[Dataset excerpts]
- Opening Delimiter -

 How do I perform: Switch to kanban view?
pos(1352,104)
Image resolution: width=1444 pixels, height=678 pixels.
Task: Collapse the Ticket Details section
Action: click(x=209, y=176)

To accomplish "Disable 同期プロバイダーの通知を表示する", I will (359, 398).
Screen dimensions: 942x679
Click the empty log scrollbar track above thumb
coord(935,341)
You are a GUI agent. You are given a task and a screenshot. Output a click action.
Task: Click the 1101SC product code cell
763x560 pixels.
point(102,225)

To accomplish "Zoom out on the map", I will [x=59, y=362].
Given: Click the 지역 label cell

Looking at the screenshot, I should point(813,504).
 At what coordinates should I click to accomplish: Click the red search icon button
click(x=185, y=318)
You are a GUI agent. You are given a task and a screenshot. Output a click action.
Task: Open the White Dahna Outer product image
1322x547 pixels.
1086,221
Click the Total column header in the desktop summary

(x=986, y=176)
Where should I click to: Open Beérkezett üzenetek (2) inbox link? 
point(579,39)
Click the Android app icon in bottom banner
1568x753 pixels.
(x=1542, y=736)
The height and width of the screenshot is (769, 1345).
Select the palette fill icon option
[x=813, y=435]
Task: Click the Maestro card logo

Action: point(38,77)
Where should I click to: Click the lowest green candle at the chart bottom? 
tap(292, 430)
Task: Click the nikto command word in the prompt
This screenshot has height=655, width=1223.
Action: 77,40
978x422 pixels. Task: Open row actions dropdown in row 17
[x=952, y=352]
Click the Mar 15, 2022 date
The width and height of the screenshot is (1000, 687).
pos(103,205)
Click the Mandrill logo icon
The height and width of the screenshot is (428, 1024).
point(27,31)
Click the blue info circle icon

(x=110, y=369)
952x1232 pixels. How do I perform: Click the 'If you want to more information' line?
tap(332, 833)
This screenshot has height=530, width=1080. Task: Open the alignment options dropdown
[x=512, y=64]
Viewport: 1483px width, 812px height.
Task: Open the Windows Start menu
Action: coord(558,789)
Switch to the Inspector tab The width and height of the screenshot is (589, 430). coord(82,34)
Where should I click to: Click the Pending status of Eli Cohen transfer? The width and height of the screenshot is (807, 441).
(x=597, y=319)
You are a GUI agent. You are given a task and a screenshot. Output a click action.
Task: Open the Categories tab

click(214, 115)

- Closing Delimiter -

WORK TO BE COMPLETED:
Send back each record exactly as it stands.

OUTPUT BELOW:
 How do I perform: Switch to kanban view?
pos(1352,104)
Image resolution: width=1444 pixels, height=678 pixels.
Task: Collapse the Ticket Details section
Action: click(x=209, y=176)

To accomplish "Disable 同期プロバイダーの通知を表示する", I will (359, 398).
Screen dimensions: 942x679
Click the empty log scrollbar track above thumb
coord(935,341)
You are a GUI agent. You are given a task and a screenshot. Output a click action.
Task: Click the 1101SC product code cell
763x560 pixels.
point(102,225)

To accomplish "Zoom out on the map", I will [x=59, y=362].
Given: Click the 지역 label cell

Looking at the screenshot, I should point(813,504).
 At what coordinates should I click to accomplish: Click the red search icon button
click(x=185, y=318)
You are a GUI agent. You are given a task and a screenshot. Output a click action.
Task: Open the White Dahna Outer product image
1322x547 pixels.
1086,221
Click the Total column header in the desktop summary

(x=986, y=176)
Where should I click to: Open Beérkezett üzenetek (2) inbox link? 
point(579,39)
Click the Android app icon in bottom banner
1568x753 pixels.
(x=1542, y=736)
The height and width of the screenshot is (769, 1345).
Select the palette fill icon option
[x=813, y=435]
Task: Click the Maestro card logo

Action: point(38,77)
Where should I click to: Click the lowest green candle at the chart bottom? 
tap(292, 430)
Task: Click the nikto command word in the prompt
This screenshot has height=655, width=1223.
Action: 77,40
978x422 pixels. Task: Open row actions dropdown in row 17
[x=952, y=352]
Click the Mar 15, 2022 date
The width and height of the screenshot is (1000, 687).
pos(103,205)
Click the Mandrill logo icon
The height and width of the screenshot is (428, 1024).
point(27,31)
Click the blue info circle icon

(x=110, y=369)
952x1232 pixels. How do I perform: Click the 'If you want to more information' line?
tap(332, 833)
This screenshot has height=530, width=1080. Task: Open the alignment options dropdown
[x=512, y=64]
Viewport: 1483px width, 812px height.
Task: Open the Windows Start menu
Action: coord(558,789)
Switch to the Inspector tab The width and height of the screenshot is (589, 430). coord(82,34)
Where should I click to: Click the Pending status of Eli Cohen transfer? The width and height of the screenshot is (807, 441).
(x=597, y=319)
You are a GUI agent. You are given a task and a screenshot. Output a click action.
Task: Open the Categories tab

click(214, 115)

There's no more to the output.